The Move is also serving him well on other fronts, Bloomberg Businessweek reporting that for the past two Tours, it has generated $1m in revenue.

Hincapie, as he did on the bike, still shares a lot with Armstrong, even though he was the first to come clean on his own doping past to US investigators in late 2012; he’s no fear calling him out now, reminding Armstrong of his attempts to speak Franglish, with phrases such as “le premier time-check”

“Listen, I’ve been through so much shit in life, nothing embarrasses me anymore. I don’t give a f**k about much, or anything. But that is so embarrassing, look, I flush. We’ve got to be done with this...”

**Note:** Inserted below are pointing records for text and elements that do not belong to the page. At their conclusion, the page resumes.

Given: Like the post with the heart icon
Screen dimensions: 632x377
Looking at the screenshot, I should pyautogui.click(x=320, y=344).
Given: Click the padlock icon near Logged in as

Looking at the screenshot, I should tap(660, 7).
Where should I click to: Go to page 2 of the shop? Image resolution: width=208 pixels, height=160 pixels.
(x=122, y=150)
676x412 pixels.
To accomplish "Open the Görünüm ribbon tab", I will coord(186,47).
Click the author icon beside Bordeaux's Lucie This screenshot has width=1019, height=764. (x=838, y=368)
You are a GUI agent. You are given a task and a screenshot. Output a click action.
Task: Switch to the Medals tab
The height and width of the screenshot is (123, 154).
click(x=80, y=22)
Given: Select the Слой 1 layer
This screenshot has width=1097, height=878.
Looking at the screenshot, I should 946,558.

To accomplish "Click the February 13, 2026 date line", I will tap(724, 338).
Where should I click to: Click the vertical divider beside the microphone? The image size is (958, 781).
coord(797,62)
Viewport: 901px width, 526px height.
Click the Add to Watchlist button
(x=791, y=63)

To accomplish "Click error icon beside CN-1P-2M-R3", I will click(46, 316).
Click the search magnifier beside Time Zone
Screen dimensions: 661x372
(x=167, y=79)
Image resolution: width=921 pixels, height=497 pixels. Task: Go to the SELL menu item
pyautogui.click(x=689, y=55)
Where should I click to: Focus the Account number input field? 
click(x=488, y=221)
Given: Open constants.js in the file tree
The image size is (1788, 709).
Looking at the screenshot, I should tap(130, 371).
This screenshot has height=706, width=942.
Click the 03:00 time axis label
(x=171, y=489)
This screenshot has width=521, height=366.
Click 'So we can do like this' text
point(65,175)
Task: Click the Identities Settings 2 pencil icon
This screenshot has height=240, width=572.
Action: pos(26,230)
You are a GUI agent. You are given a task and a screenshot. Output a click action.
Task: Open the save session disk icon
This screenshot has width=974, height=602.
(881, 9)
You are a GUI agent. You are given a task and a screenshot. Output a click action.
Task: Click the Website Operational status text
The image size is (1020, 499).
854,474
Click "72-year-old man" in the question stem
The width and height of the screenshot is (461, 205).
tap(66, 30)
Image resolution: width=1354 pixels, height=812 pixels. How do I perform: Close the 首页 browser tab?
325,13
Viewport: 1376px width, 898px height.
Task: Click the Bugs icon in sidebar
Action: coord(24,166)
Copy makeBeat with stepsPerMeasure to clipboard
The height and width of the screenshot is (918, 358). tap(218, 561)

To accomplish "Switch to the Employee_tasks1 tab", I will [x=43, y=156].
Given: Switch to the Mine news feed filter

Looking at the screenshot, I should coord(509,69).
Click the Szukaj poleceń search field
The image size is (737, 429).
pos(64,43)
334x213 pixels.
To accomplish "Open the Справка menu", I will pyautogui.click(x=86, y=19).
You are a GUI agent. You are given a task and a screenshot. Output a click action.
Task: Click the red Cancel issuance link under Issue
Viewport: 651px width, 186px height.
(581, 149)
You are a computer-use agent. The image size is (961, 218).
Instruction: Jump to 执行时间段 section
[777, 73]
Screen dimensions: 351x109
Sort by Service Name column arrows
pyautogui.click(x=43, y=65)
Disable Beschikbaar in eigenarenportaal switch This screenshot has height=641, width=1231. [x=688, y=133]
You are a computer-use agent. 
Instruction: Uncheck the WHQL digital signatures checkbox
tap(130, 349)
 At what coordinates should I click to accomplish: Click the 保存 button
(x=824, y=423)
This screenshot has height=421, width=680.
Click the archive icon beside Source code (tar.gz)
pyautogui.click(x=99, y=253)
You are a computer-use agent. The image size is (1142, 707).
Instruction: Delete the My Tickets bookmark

It’s hard not to laugh at his deliberately funny pronunciation of the Slovenia duo Primoz Roglic and Tadej Pogacar, or his frequent imitation of Peter Sagan – “We make party”. But it’s the occasionally softer side too that perhaps makes this so listenable after all, like when Armstrong reflects on Sam Bennett’s first stage victory into Île de Ré.

"We saw how emotional Sam Bennett was. He was apologetic. It finally set in, when he was doing the post-race interview, and then he just started crying. And he said 'I'm sorry, I don't want to be a cry baby'. Man, let me tell you something. You ain't no cry baby, alright? You just won a stage in the Tour de France, a nervous day, you're in the green jersey, f**k, I don't care what you do!"

Which in Le Tour bubble at least sounded perfectly genuine.